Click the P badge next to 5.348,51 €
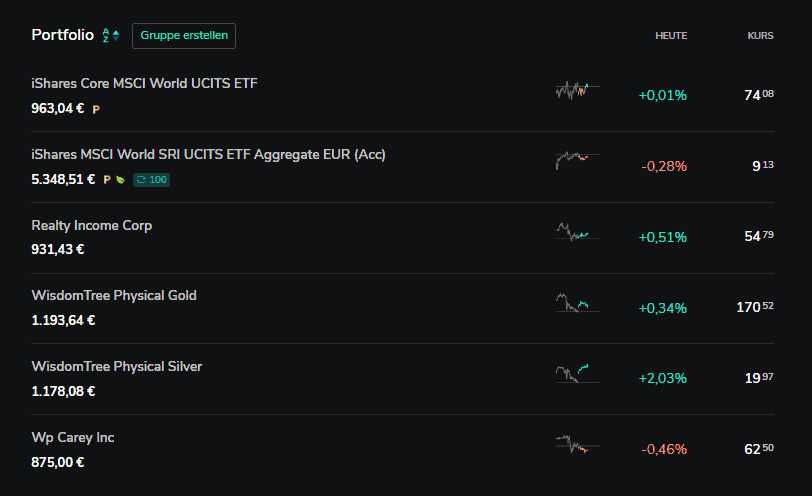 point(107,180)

-*-*-

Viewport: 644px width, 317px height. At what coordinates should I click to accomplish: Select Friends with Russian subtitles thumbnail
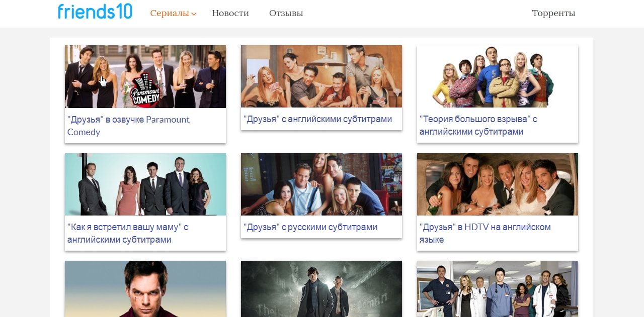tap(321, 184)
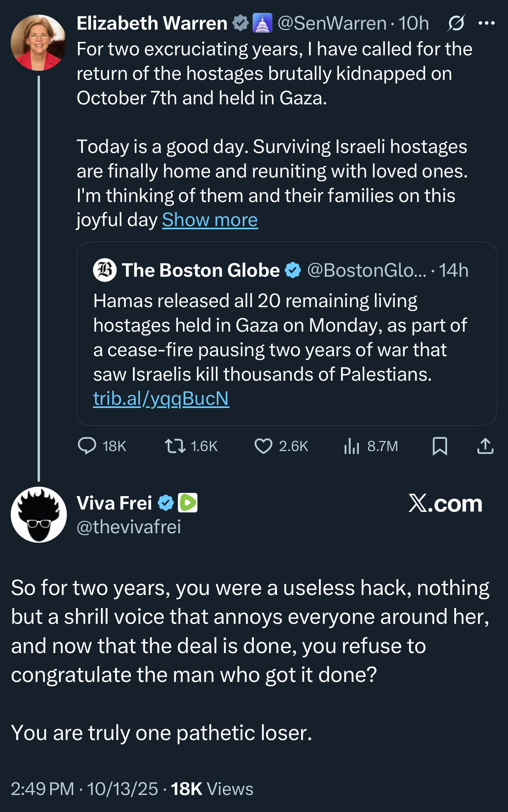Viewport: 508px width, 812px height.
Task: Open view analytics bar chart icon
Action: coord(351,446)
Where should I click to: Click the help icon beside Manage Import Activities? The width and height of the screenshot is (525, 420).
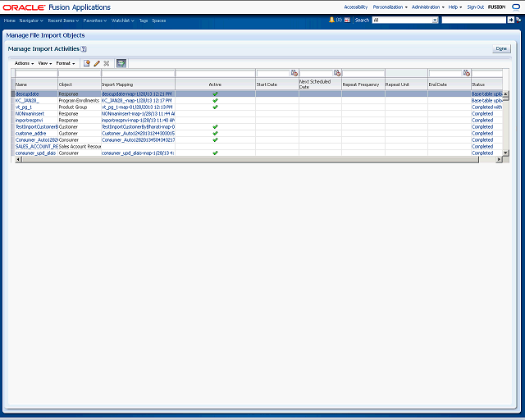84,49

-*-*-

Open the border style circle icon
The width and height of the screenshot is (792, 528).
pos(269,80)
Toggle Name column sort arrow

-*-*-

DIRECTIONS: Where the listing above has a line with "Open the border style circle icon", start there, and output every line exactly through the line with "Toggle Name column sort arrow", which is also included.

RESULT BELOW:
Open the border style circle icon
The width and height of the screenshot is (792, 528).
pos(269,80)
Toggle Name column sort arrow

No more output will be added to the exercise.